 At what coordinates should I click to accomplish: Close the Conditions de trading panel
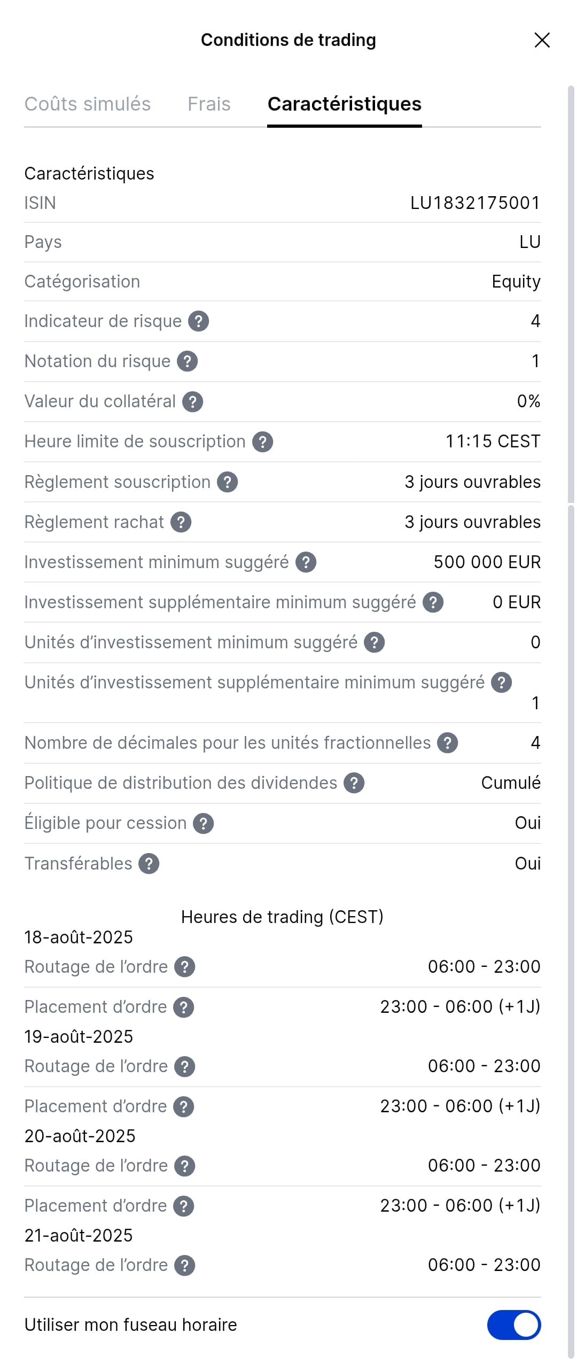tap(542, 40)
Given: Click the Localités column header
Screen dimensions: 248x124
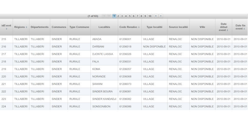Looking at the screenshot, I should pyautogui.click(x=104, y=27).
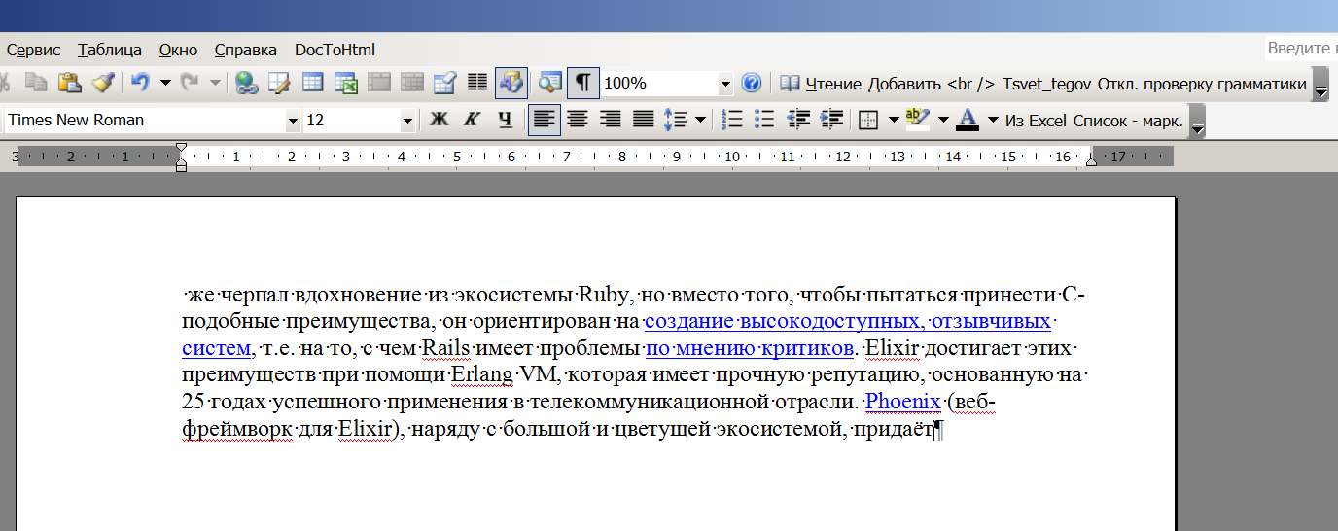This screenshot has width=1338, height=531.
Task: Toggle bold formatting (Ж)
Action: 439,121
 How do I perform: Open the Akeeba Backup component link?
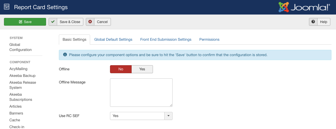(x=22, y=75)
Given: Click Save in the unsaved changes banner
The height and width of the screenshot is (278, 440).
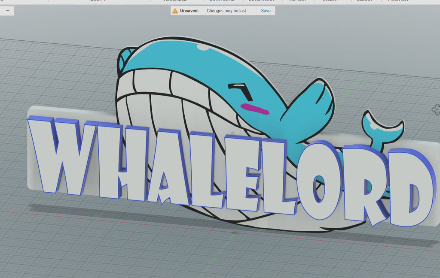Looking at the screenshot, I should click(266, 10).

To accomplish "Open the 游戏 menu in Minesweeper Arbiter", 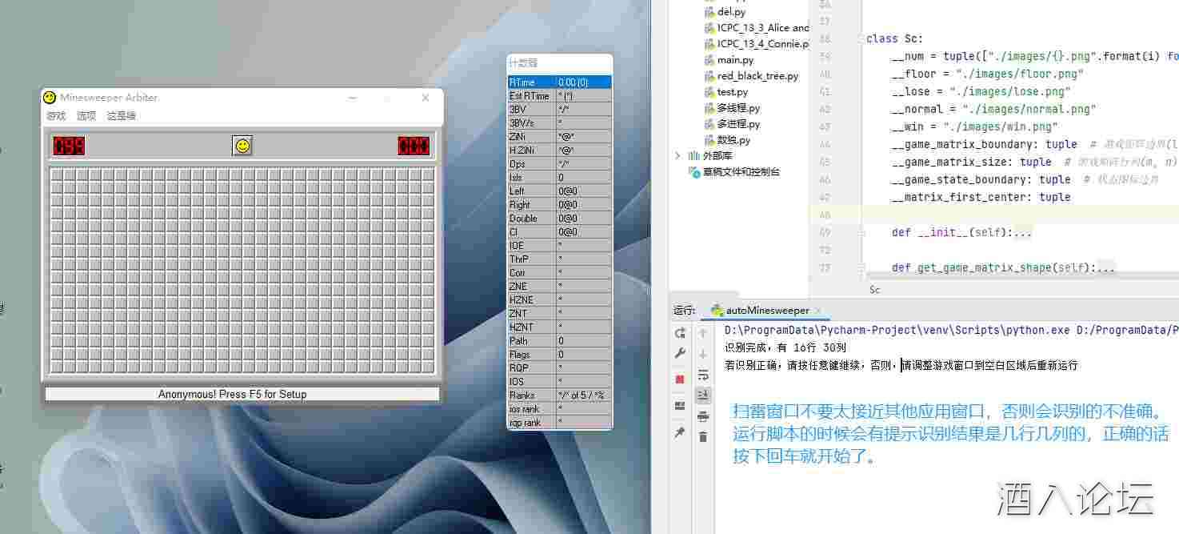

──────

Brief: Go through the material and copy each line that contains "Given".

Response:
Given: Click the Localités column header
Given: Click Save in the unsaved changes banner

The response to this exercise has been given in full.